Para ele, um reequilíbrio das finanças precisa ser alcançado por ajustes tanto do lado das receitas como das despesas.
Na primeira questão, a reforma tributária já prevê mudanças na tributação de heranças e veículos. Ele destaca também a bilionária renúncia fiscal de ICMS, sem nenhuma avaliação de custo-benefício. Pela despesa, o economista vê a necessidade de uma reforma administrativa.
"A carga tributária já é bastante alta. O espaço para promover novos aumentos é limitado. Vai ter de atacar a despesa. Não tem como não falar de uma reforma administrativa", afirma.
Barros vê com preocupação o aumento dos empréstimos dos bancos públicos federais aos estados, como mostrou a Folha de S.Paulo.
O governo federal gastou quase R$ 65 bilhões desde 2016 para cobrir a inadimplência dos estados nos empréstimos com garantia do Tesouro, mas só recuperou R$ 5,6 bilhões, segundo dados do Tesouro Nacional.
A piora na situação fiscal desses entes cria a expectativa de novos calotes, segundo o economista. "Eu tenho dificuldade de ver uma melhora fiscal dos estados e municípios, dado a despesa de pessoal e uma receita estruturalmente fraca, por causa dessa deterioração da base tributária. Então é preocupante essa política que está sendo adotada."

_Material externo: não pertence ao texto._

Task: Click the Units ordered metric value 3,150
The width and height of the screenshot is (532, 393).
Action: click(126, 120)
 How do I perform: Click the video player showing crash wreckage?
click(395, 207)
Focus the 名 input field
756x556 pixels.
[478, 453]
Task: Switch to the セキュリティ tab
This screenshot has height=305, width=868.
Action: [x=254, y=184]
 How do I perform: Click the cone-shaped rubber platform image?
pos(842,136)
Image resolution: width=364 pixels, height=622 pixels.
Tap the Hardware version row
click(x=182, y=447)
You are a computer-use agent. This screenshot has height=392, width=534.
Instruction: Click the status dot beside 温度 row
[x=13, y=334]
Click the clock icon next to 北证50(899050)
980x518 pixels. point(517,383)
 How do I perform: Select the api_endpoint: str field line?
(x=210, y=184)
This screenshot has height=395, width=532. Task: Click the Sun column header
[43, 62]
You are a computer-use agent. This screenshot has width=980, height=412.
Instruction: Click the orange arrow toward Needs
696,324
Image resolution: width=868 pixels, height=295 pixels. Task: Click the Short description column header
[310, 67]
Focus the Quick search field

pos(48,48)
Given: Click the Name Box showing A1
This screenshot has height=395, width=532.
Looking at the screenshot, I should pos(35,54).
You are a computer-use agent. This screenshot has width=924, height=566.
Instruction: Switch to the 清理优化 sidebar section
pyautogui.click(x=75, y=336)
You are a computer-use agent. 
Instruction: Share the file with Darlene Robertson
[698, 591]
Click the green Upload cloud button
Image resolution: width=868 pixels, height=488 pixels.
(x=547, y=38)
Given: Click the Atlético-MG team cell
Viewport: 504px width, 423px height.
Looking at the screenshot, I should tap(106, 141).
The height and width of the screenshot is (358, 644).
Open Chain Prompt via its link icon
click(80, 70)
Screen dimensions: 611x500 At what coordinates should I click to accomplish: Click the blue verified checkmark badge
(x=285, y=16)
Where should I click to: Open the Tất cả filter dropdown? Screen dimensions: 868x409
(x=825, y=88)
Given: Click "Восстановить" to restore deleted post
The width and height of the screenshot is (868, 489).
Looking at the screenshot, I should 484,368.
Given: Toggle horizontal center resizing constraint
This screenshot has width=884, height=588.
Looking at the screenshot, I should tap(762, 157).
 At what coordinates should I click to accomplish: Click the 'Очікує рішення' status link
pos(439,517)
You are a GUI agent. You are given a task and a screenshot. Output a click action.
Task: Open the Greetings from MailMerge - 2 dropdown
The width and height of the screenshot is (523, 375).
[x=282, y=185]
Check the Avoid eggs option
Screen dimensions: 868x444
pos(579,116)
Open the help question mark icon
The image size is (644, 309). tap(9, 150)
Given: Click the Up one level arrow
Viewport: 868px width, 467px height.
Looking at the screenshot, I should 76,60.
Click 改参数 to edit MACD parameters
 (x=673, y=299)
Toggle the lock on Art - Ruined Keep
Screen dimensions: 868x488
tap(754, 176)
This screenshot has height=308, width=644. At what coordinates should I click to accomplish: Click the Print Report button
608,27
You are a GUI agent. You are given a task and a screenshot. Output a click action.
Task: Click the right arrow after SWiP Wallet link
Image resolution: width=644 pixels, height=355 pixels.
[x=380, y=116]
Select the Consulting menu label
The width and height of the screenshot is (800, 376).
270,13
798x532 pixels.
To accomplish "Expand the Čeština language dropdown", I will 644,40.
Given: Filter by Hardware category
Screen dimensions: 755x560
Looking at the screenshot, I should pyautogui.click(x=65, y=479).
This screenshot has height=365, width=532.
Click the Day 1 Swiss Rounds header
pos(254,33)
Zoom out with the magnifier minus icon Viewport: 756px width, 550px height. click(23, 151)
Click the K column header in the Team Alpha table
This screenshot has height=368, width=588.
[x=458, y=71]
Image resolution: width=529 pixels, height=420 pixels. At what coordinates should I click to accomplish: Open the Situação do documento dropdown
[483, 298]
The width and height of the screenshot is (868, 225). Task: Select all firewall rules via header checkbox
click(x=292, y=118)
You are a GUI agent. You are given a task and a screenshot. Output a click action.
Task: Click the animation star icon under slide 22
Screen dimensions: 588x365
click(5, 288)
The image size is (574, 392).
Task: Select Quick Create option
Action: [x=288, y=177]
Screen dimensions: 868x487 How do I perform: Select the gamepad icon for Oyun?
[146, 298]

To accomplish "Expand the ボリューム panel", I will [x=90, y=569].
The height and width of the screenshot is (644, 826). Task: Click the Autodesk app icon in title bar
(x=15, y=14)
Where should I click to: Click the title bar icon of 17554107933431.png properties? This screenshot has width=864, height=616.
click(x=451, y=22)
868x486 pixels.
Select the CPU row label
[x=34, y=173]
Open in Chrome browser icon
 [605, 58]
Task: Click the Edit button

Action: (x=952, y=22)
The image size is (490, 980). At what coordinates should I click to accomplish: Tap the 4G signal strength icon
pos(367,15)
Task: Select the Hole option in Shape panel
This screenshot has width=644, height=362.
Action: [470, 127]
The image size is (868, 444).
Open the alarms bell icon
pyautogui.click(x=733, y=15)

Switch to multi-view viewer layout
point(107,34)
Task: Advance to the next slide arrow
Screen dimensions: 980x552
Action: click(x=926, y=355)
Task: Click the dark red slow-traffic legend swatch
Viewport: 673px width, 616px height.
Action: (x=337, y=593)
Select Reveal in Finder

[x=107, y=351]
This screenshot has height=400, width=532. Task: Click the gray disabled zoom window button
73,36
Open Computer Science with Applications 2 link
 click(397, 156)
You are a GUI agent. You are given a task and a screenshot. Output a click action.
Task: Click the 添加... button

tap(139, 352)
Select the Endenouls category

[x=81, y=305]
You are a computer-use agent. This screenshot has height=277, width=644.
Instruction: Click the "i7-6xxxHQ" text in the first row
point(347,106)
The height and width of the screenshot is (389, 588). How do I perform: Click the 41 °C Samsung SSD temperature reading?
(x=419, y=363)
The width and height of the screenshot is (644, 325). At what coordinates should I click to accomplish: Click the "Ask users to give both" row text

A situação fiscal de estados e municípios levou governadores e prefeitos a pressionar o governo federal por medidas para aliviar as obrigações desses entes com a União. Os primeiros buscam uma nova renegociação das suas dívidas com o governo federal, enquanto as prefeituras tentam garantir a desoneração da sua folha de pagamento aprovada pelo Congresso no ano passado.